Na verdade, seria incompreensível se a consciência de minha presença no mundo não significasse já a impossibilidade de minha ausência na construção da própria presença. Como presença consciente no mundo não posso escapar à responsabilidade ética no meu mover-me no mundo. Se sou puro produto da determinação genética ou cultural ou de classe, sou irresponsável pelo que faço no mover-me no mundo e se careço de responsabilidade não posso falar em ética. Isto não significa negar os condicionamentos genéticos, culturais, sociais a que estamos submetidos. Significa reconhecer que somos seres condicionados mas não determinados. Reconhecer que a História é tempo de possibilidade e não de determinismo, que o futuro, permita-se-me reiterar, é problemático e não inexorável.
Devo enfatizar também que este é um livro esperançoso, um livro otimista, mas não ingenuamente construído de otimismo falso e de esperança vã. As pessoas, porém, inclusive de esquerda, para quem o futuro perdeu sua problematicidade - o futuro é um dado dado - dirão que ele é mais um devaneio de sonhador inveterado.
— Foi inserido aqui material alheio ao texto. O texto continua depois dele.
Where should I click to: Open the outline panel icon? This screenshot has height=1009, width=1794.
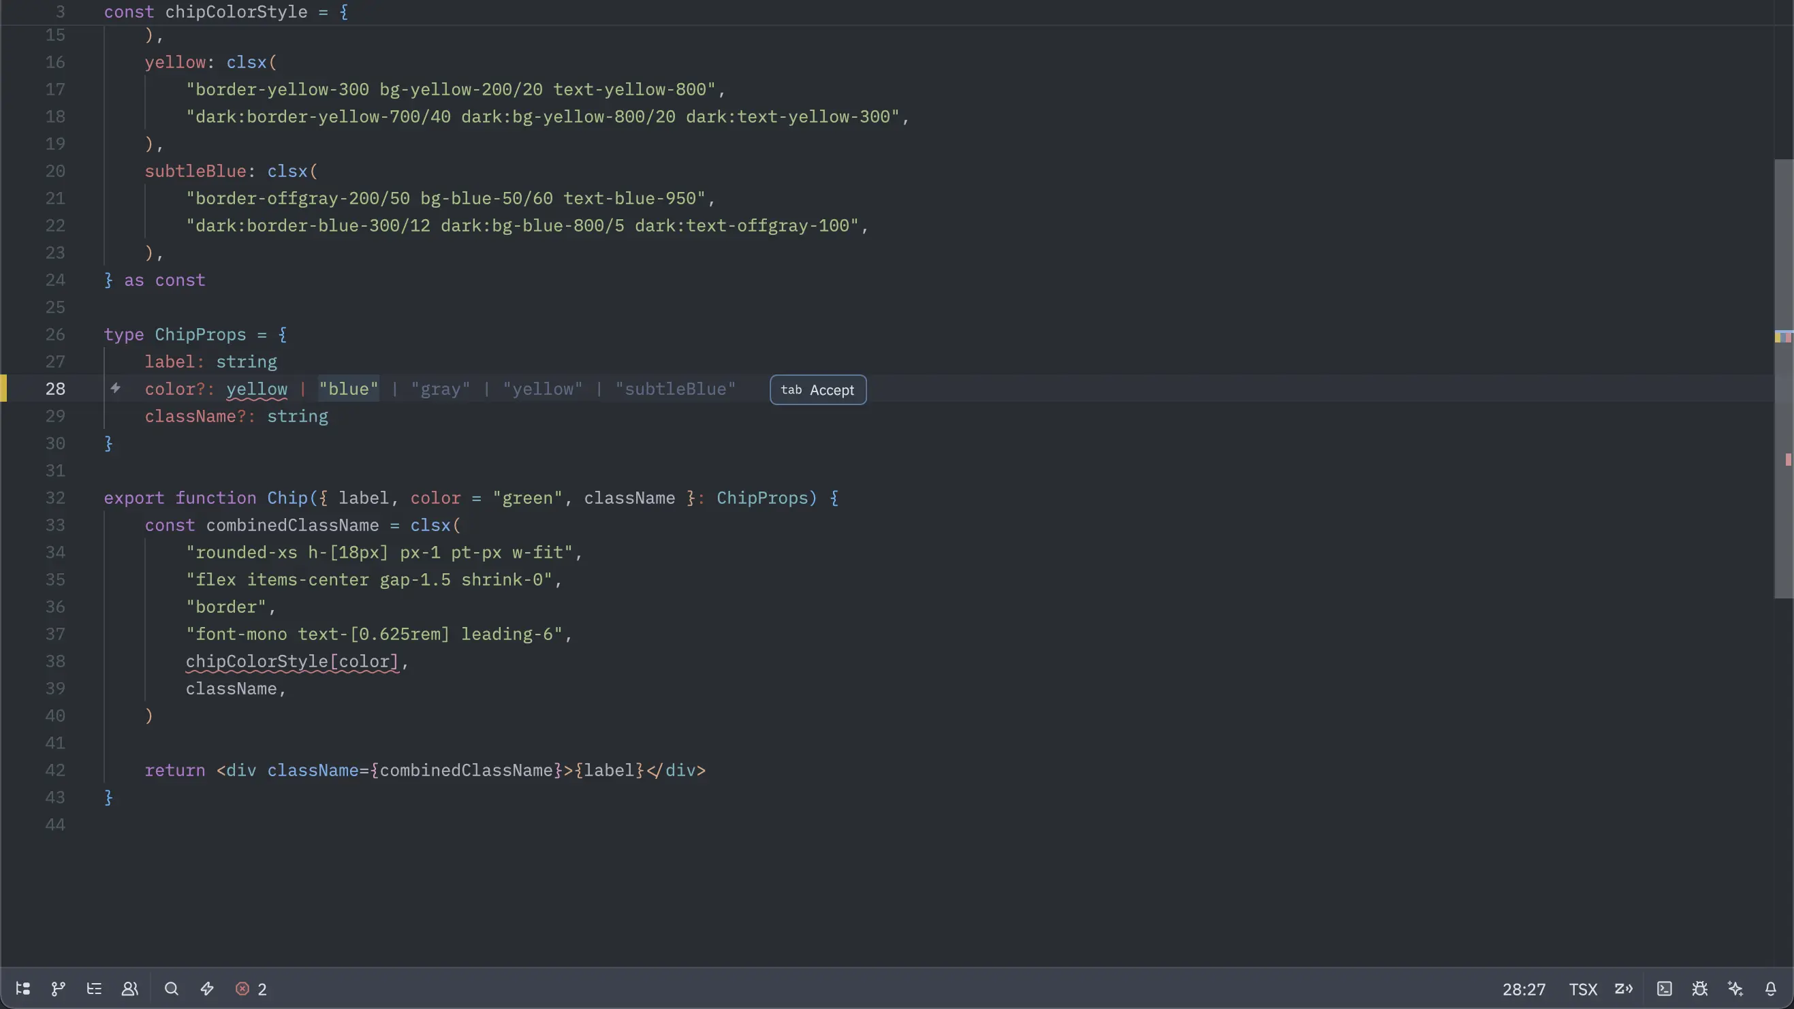coord(94,989)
Não tenho raiva de quem assim pensa. Lamento apenas sua posição: a de quem perdeu seu endereço na História.
A ideologia fatalista, imobilizante, que anima o discurso neoliberal anda solta no mundo. Com ares de pós-modernidade, insiste em convencer-nos de que nada podemos contra a realidade social que, de história e cultural, passa a ser ou a virar "quase natural". Frases como "a realidade é assim mesmo, que podemos fazer?" ou "o desemprego no mundo é uma fatalidade do fim do século" expressam bem o fatalismo desta ideologia e sua indiscutível vontade imobilizadora. Do ponto de vista de tal ideologia, só há uma saída para a prática educativa: adaptar o educando a esta realidade que não pode ser mudada. O de que se precisa, por isso mesmo, é o treino técnico indispensável à adaptação do educando, à sua sobrevivência. O livro com que volto aos leitores é um decisivo não a esta ideologia que nos nega e amesquinha como gente.
De uma coisa, qualquer texto necessita: que o leitor ou leitora a ele se entregue de forma crítica, crescentemente curiosa. É isto o que este texto espera de você, que acabou de ler estas "Primeiras Palavras".